» **GOAL OF THE EXERCISE**: With pictures left out, retype exactly the lines from the one containing "You are a GUI" through the final line of the entries.

-- INFORMATION PROVIDED follows --

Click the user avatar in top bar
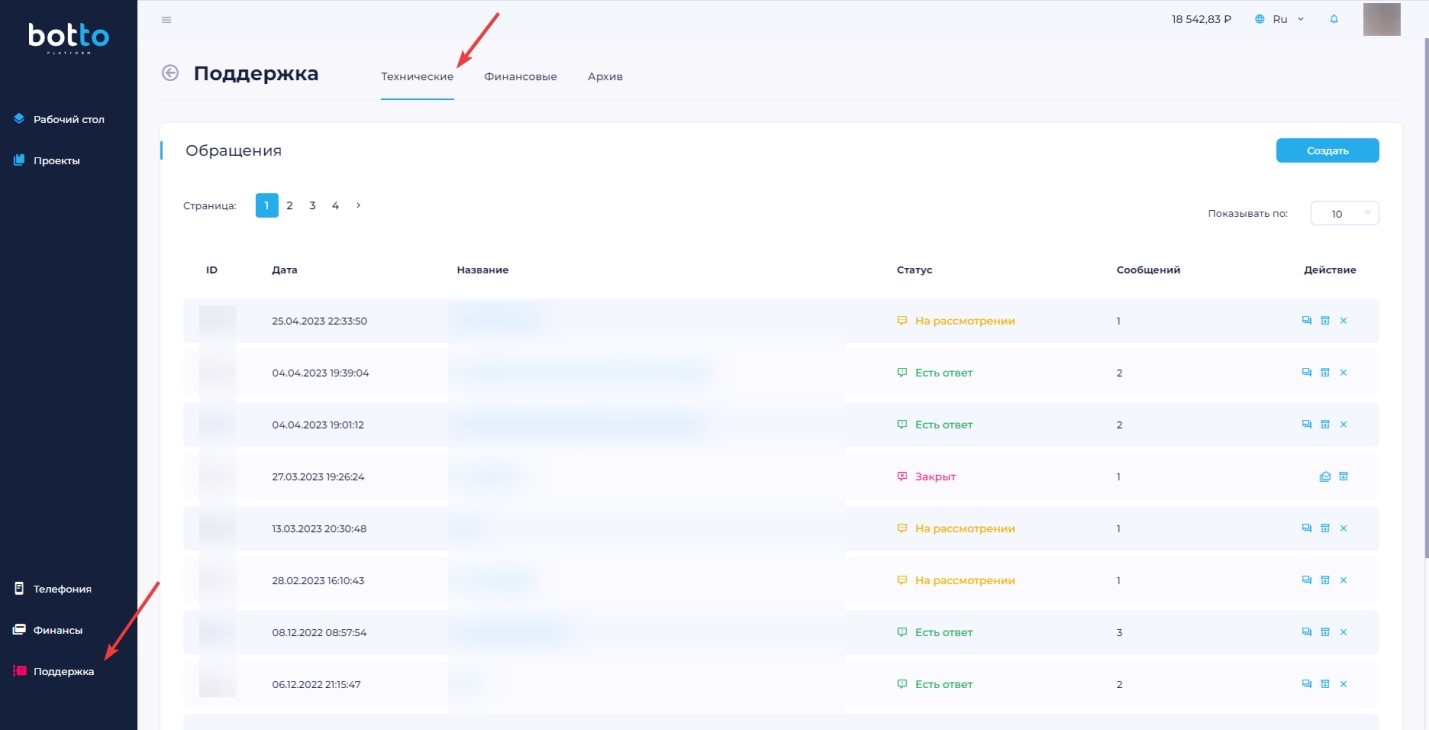tap(1381, 19)
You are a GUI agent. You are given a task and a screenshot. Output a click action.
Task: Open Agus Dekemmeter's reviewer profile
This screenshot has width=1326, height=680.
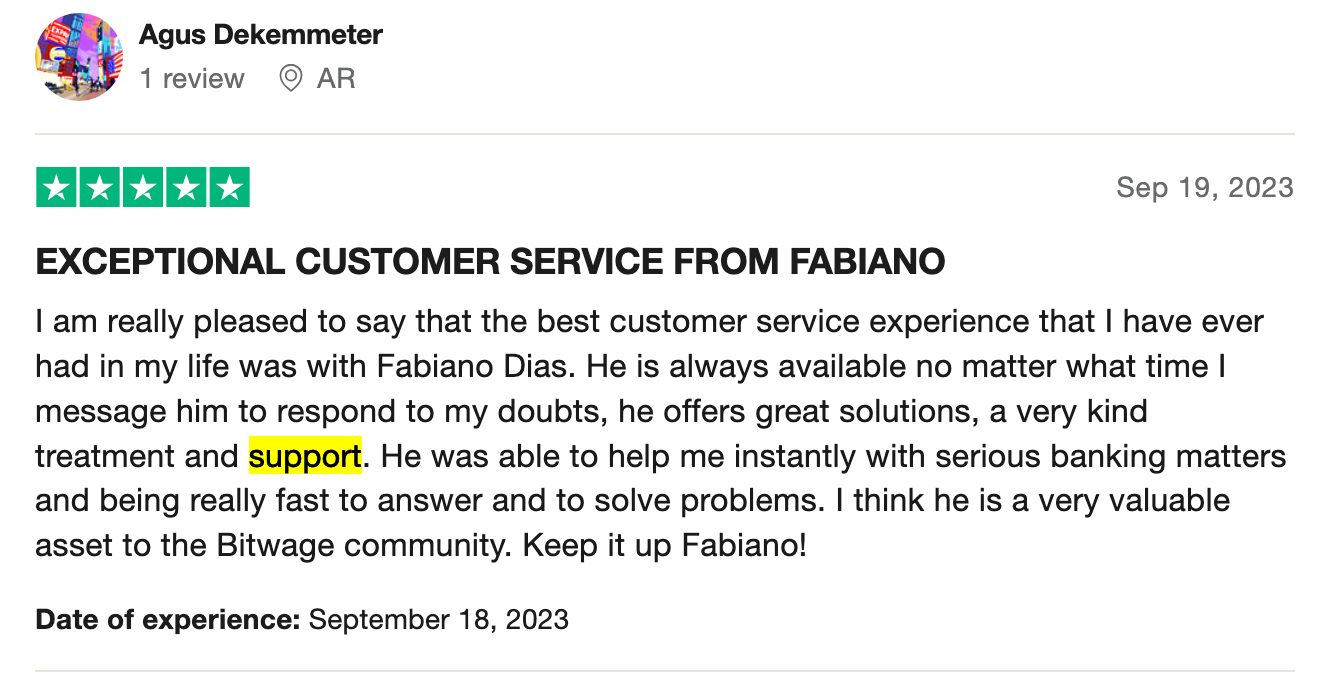pos(260,35)
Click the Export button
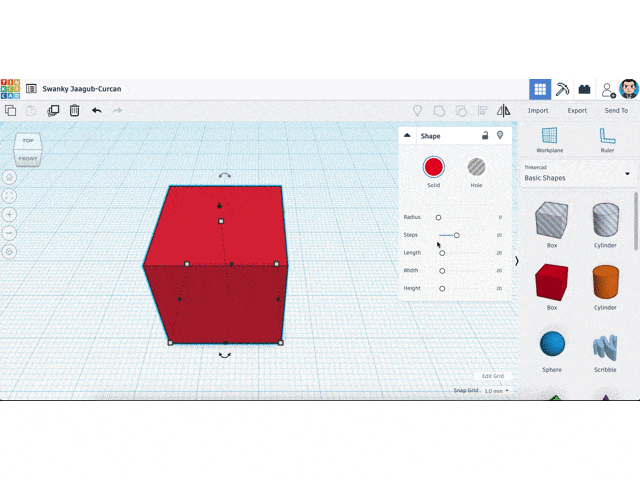640x480 pixels. point(577,111)
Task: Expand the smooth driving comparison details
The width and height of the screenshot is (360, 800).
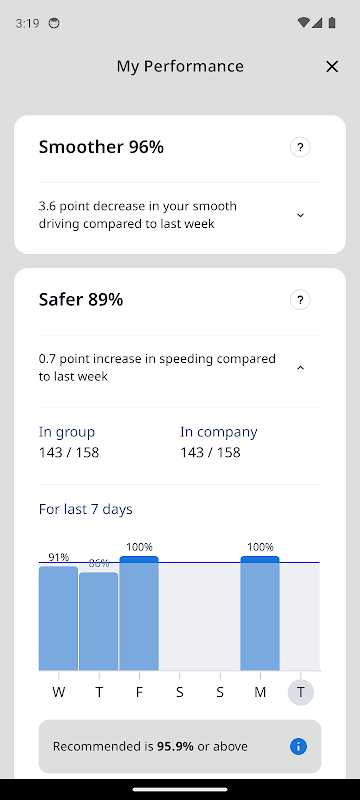Action: [300, 215]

-- INFORMATION PROVIDED concluded --

» **ANSWER SPACE**:
You are a GUI agent. You are given a task and a screenshot. Output a click action.
Task: Open Agus Dekemmeter's reviewer profile
This screenshot has width=1326, height=680.
pos(260,35)
Click the Export button
640x480 pixels. point(577,111)
Task: Expand the smooth driving comparison details
The width and height of the screenshot is (360, 800).
Action: [300, 215]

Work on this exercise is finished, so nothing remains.